Katzenhaus und Hundehaus sollen zum Jahresende in Betrieb gehen
Tierfreunde scharren mit den Hufen

Ottmarsbocholt -

Der Bau des Tierheims auf dem Gelände der ehemaligen Gaststätte „Hohe Lucht“ liegt im Zeitplan. Ab Anfang 2019 kann der Verein „Tierfreunde Lüdinghausen und Umgebung“ dort gleichzeitig bis zu 25 Katzen und 18 Hunde unterbringen und vermitteln. Das Bauvorhaben schlägt mit rund 350 000 Euro zu Buche.

Freitag, 24.08.2018, 18:00 Uhr
Veröffentlicht: Freitag, 24.08.2018, 18:00 Uhr
Maria Eichel mit dem Grundriss des Hundehauses: Die hellblauen Flächen zeigen die Räume (inklusive Quarantäne), in denen die Tiere untergebracht werden. Jeweils dahinter befinden sich nicht überdachte, mit Zäunen abgegrenzte Flächen für den Auslauf. Außerdem werden in dem Gebäude eine Futterküche, eine Hundedusche und ein Lagerraum untergebracht. Hunde- und Katzenhaus müssen zum Teil über Spenden finanziert werden, darauf weist eine Tafel vor dem Vereinsgelände hin.
Maria Eichel mit dem Grundriss des Hundehauses: Die hellblauen Flächen zeigen die Räume (inklusive Quarantäne), in denen die Tiere untergebracht werden. Jeweils dahinter befinden sich nicht überdachte, mit Zäunen abgegrenzte Flächen für den Auslauf. Außerdem werden in dem Gebäude eine Futterküche, eine Hundedusche und ein Lagerraum untergebracht. Hunde- und Katzenhaus müssen zum Teil über Spenden finanziert werden, darauf weist eine Tafel vor dem Vereinsgelände hin. Foto: sff

Die Mühen der Tierfreunde Lüdinghausen sind ganz und gar nicht „für die Katz‘“. Im Gegenteil: Die beiden Rohbauten des Katzenhauses und des Hundehauses stehen und haben die Bauabnahme soeben bestanden. „Alles läuft zugig. Wir liegen im Plan“, resümiert die Vereinsvorsitzende Maria Eichel. „Auch unser Büro im Altbau haben wir schon eingeräumt. Die Schränke sind voll, aber es steht noch nicht alles da, wo es stehen soll.“ Ende September werde ein Richtfest gefeiert, bei dem sich alle Interessierten vor Ort umschauen können.

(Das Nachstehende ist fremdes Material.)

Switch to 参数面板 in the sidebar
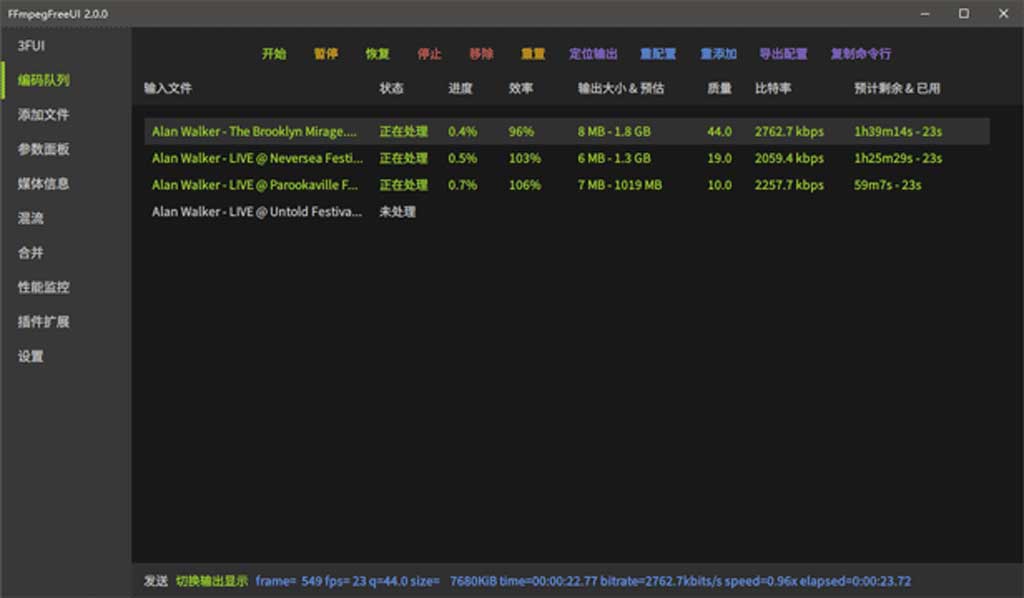The height and width of the screenshot is (598, 1024). point(44,149)
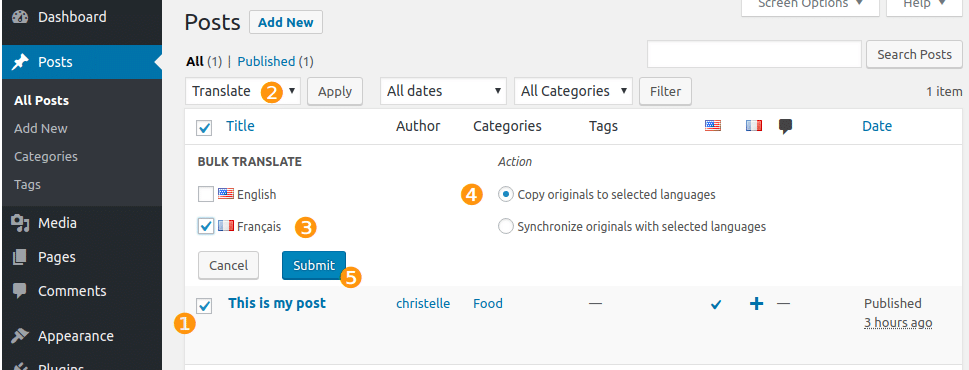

Eichel geht fest davon aus, dass das neue Tierheim auf dem Areal der ehemaligen Gaststätte „Hohe Lucht“ Anfang 2019 den Betrieb aufnehmen wird. Denn: „Wir müssen bis zum Jahresende mit beiden Neubauten fertig sein, das ist eine Vorgabe unseres Fördergebers, des LANUV, des Landesamtes für Natur, Umwelt und Verbraucherschutz“, erläutert die Vereinsvorsitzende. Das Amt unterstützt den insgesamt rund 350 000 Euro teuren Bau des Tierheims mit 200 000 Euro. „Den Rest müssen wir selbst stemmen – aus eigenen Mitteln und durch Eigenleistungen“, berichtet Eichel. Für den Verein, der seine Tierschutzarbeit im Wesentlichen aus Mitgliedsbeiträgen und Spenden finanziere, sei das eine ganz erhebliche Belastung, zumal gestiegene Baukosten abgefangen werden mussten. Gemindert wird der finanzielle Druck ein wenig, da das Obergeschoss des Altbaus an eine Wohngemeinschaft vermietet wird. Die Einnahme hilft dann bei der Deckung der Betriebskosten.

Das Hundehaus und das Katzenhaus bieten jeweils rund 130 Quadratmeter überdachten Raum. Unmittelbar angeschlossen sind eingezäunte Außengehege. Das Katzenhaus eignet sich für bis zu 25 Tiere und beherbergt laut Eichel auch eine Krankenstation. Eines der insgesamt vier Innengehege diene als Quarantäneraum. Im ähnlich aufgebauten Hundehaus finden in neun Innengehegen bis zu 18 Tiere ein Quartier. „Wir könnten sogar noch zusätzliche Kapazitäten brauchen. Doch das übersteigt unsere finanziellen Möglichkeiten“, weist die Vereinsvorsitzende auf den Bedarf für ein Tierheim für Lüdinghausen und Umgebung hin.